Durability and backward compatibility over 10 years...

Gabriel Genellina gagsl-py2 at yahoo.com.ar
Wed Dec 19 19:32:15 EST 2007


En Wed, 19 Dec 2007 08:10:59 -0300, Philippe DAVID  
<philippe.a.david at sogeti.com> escribió:

> I would like to use python to write some scripts for a system that will  
> be used
> for more than 10 years. My problem is the following:
> In 10 years, if the OS evolves and ships with the latest stable version  
> of
> python, is there a chance for my 10 year old scripts to run on the new  
> system ?
> (I am using the following imports: os, sys, md5, getopt, socket,  
> UserDict).
> Currently we are using a RHEL linux, it includes python 2, 2.3 and 2.5.  
> How old
> is this python 2 ?

2.0 is from October 2000, that's seven years old. Some people is still  
using an even older version, 1.5.2.
Note that a script written for Python 1.5 likely runs without changes  
using today's version. A script written now for 2.5 probably will run  
unchanged for any upcoming 2.X release. The break point is at 3.0 - that  
version is not backward compatible by design (but there is a tool to  
automate the conversion 2 to 3).
Forcing my crystall ball, I think RH will include 3.X and 2.X versions of  
Python for a long time.

> I don't need to be 100% sure that it will work, but avoiding upgrades of  
> the
> scripts would be a significant plus.

Python has a rather impressive backward compatibility history. I think the  
environment changes will be more important than Python itself (64bits to  
xxx?, multiprocessor architecture, IPv6).

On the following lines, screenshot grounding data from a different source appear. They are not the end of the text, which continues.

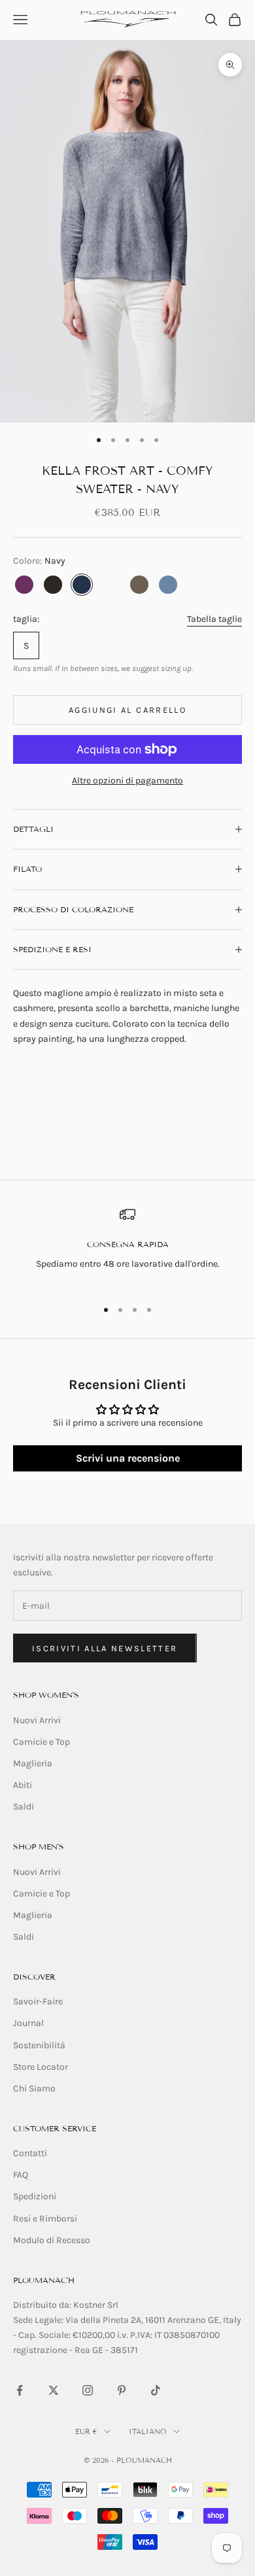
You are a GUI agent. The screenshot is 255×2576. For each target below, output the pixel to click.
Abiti (22, 1785)
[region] (127, 1247)
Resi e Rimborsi (45, 2218)
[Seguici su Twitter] (53, 2390)
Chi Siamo (34, 2088)
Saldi (23, 1806)
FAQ (20, 2174)
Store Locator (40, 2066)
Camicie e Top (41, 1741)
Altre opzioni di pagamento (127, 780)
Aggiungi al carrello (127, 710)
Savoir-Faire (38, 2001)
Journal (28, 2023)
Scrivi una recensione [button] (128, 1458)
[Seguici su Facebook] (19, 2390)
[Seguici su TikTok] (155, 2390)
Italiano (148, 2431)
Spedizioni (34, 2196)
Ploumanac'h (44, 2280)
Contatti (30, 2153)
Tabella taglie (214, 619)
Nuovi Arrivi (37, 1720)
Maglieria (32, 1763)
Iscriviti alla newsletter (105, 1648)
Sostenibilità (39, 2045)
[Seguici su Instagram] (87, 2390)
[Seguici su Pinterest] (121, 2390)
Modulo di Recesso (51, 2240)
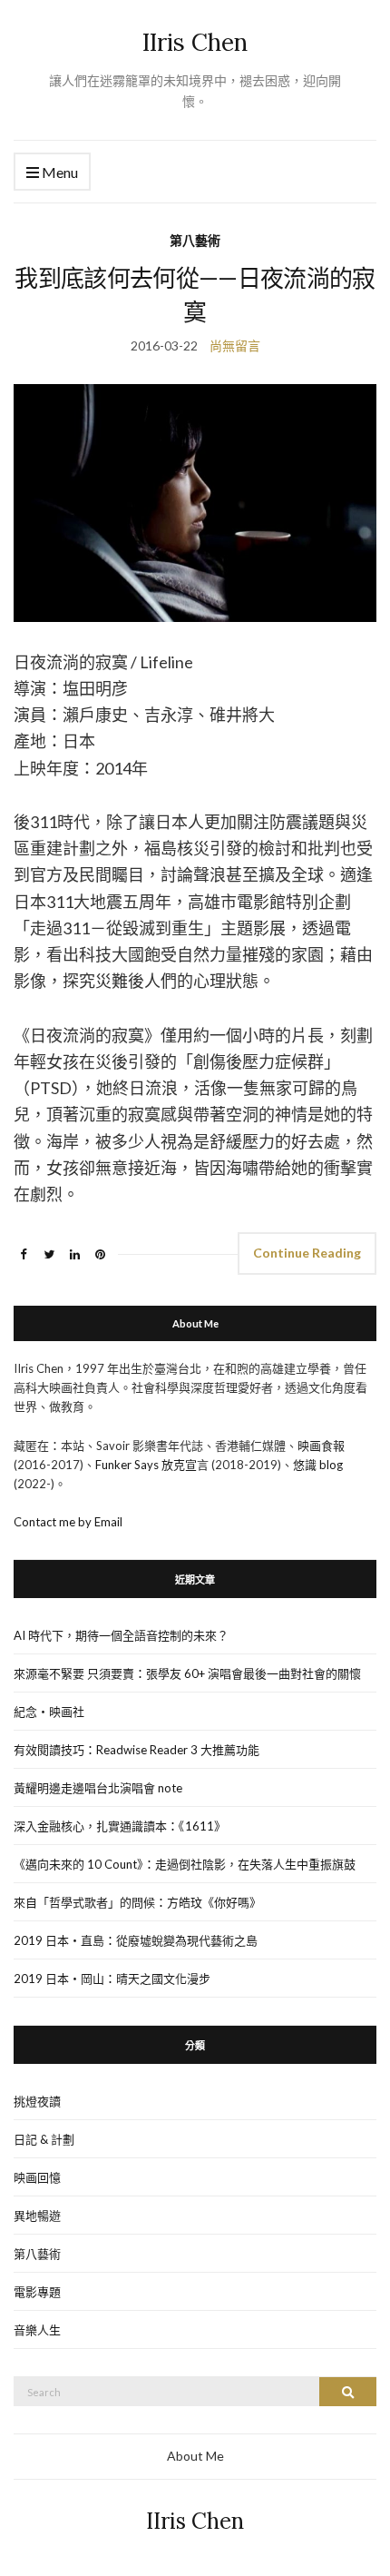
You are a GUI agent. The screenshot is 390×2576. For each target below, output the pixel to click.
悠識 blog (318, 1464)
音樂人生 (37, 2330)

> Otherwise, is it possible to do something similar like static compiling  
> in C ? I
> mean having one file, or a little set of files that contain my scripts  
> and what
> is needed from the python libs to run them ? This way I could ship the  
> scripts
> and some executables and be pretty much confident it will run even on new
> systems for a long time.

You can always install Python in an alternate place (e.g. your home  
directory) and not rely on the system one.